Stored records
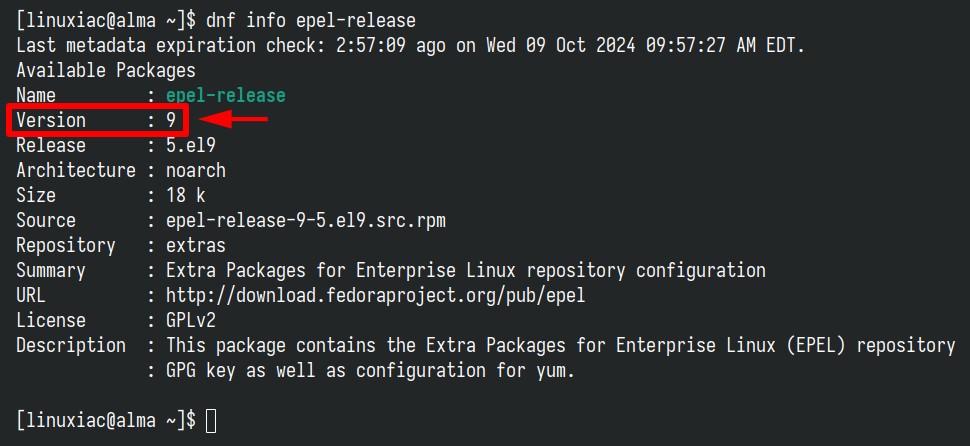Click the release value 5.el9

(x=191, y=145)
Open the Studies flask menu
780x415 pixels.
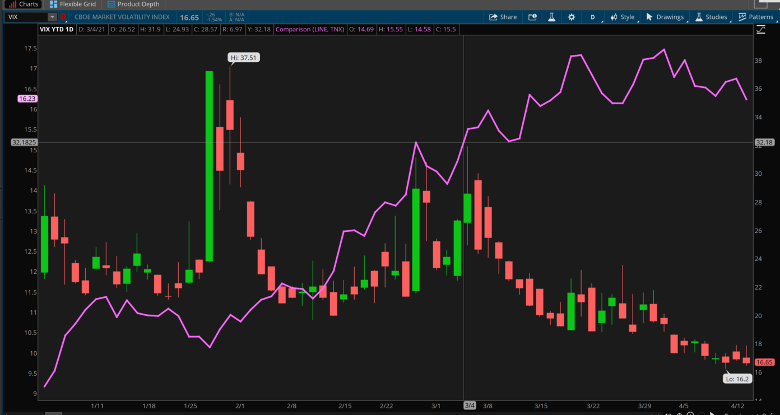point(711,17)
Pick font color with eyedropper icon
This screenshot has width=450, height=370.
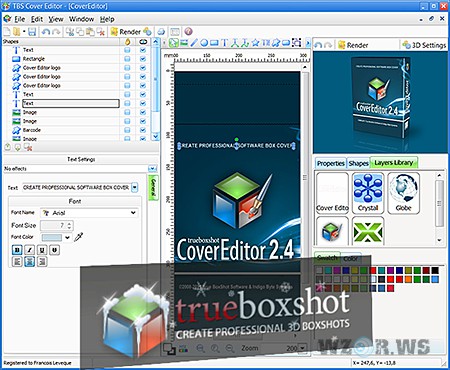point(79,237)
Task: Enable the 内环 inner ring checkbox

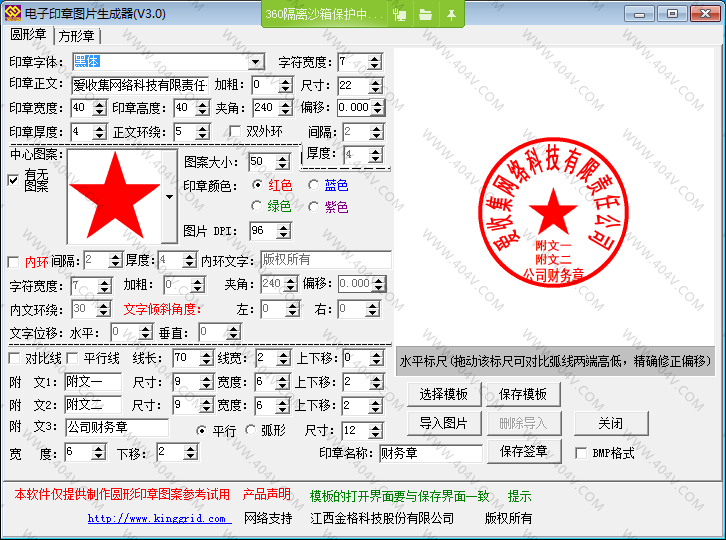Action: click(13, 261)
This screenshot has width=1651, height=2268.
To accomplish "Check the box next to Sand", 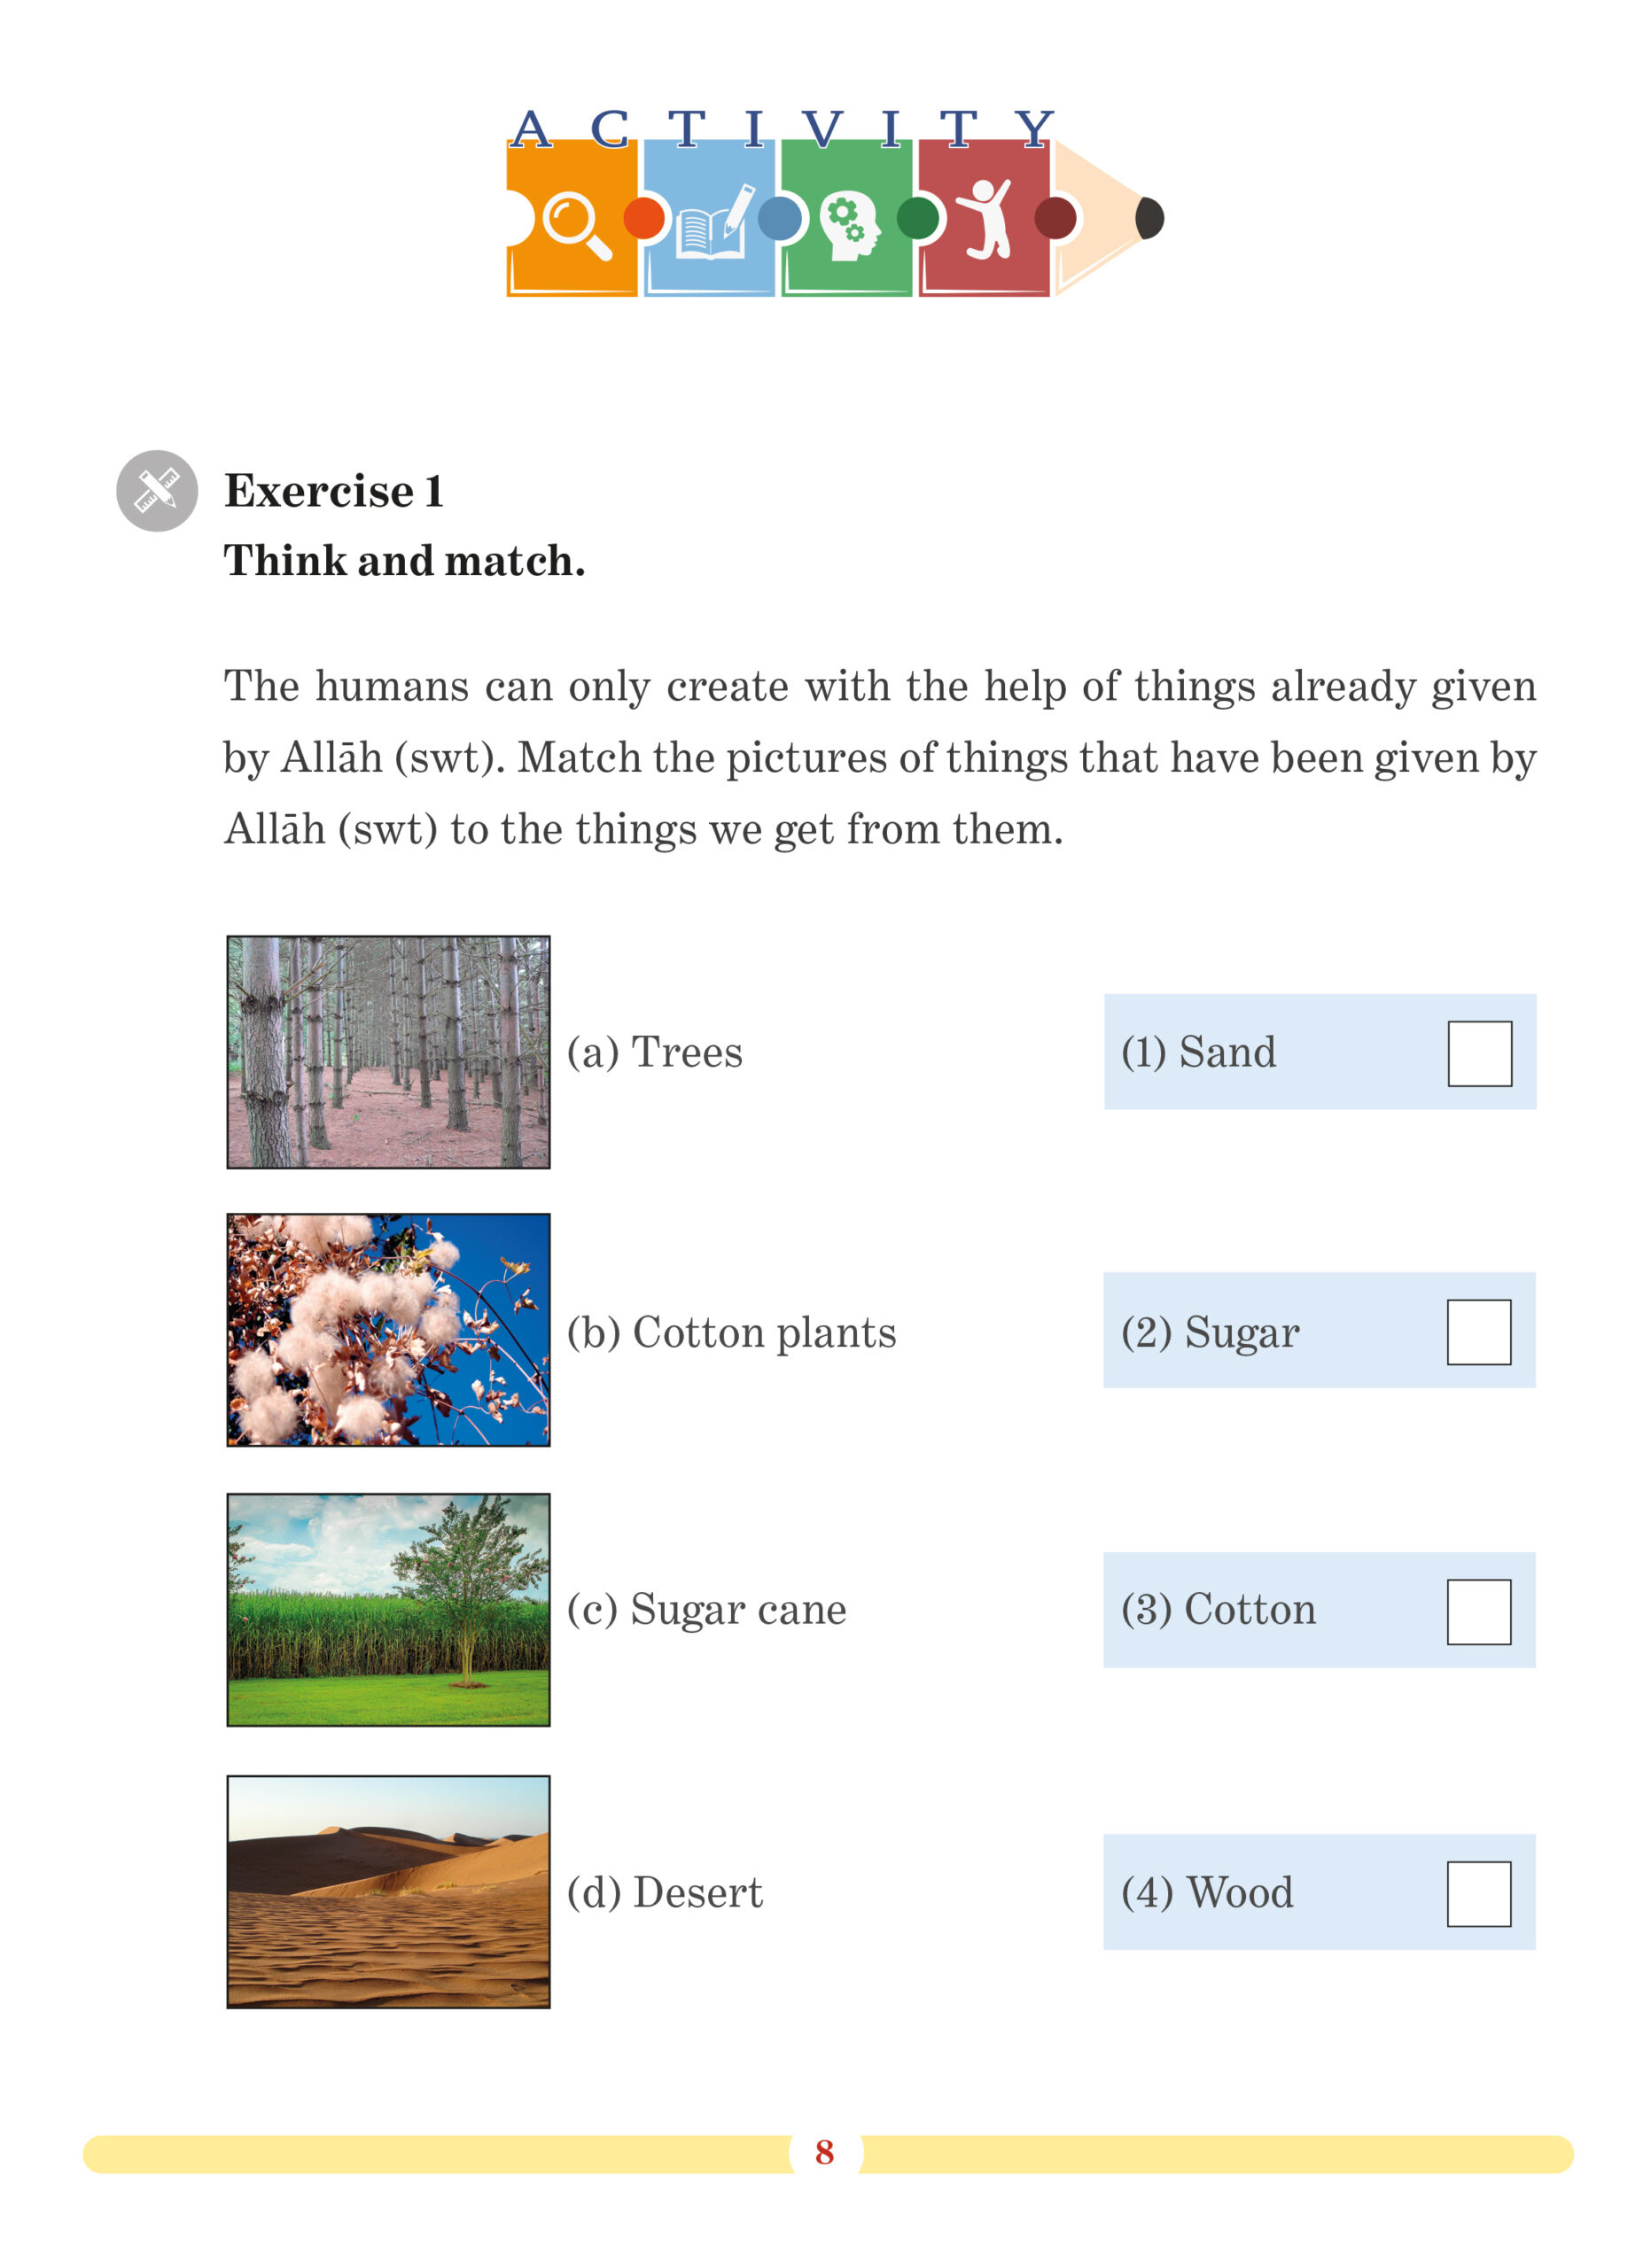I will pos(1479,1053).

- **Task to complete**
Both boundary lines included, write out word for word only the lines above from the one containing "Open the Studies flask menu" to the one containing "This screenshot has width=1651, height=2268.", leaving out any pictures.

- **Exercise output**
Open the Studies flask menu
780x415 pixels.
point(711,17)
Pick font color with eyedropper icon
This screenshot has width=450, height=370.
point(79,237)
Task: Enable the 内环 inner ring checkbox

Action: click(13, 261)
This screenshot has width=1651, height=2268.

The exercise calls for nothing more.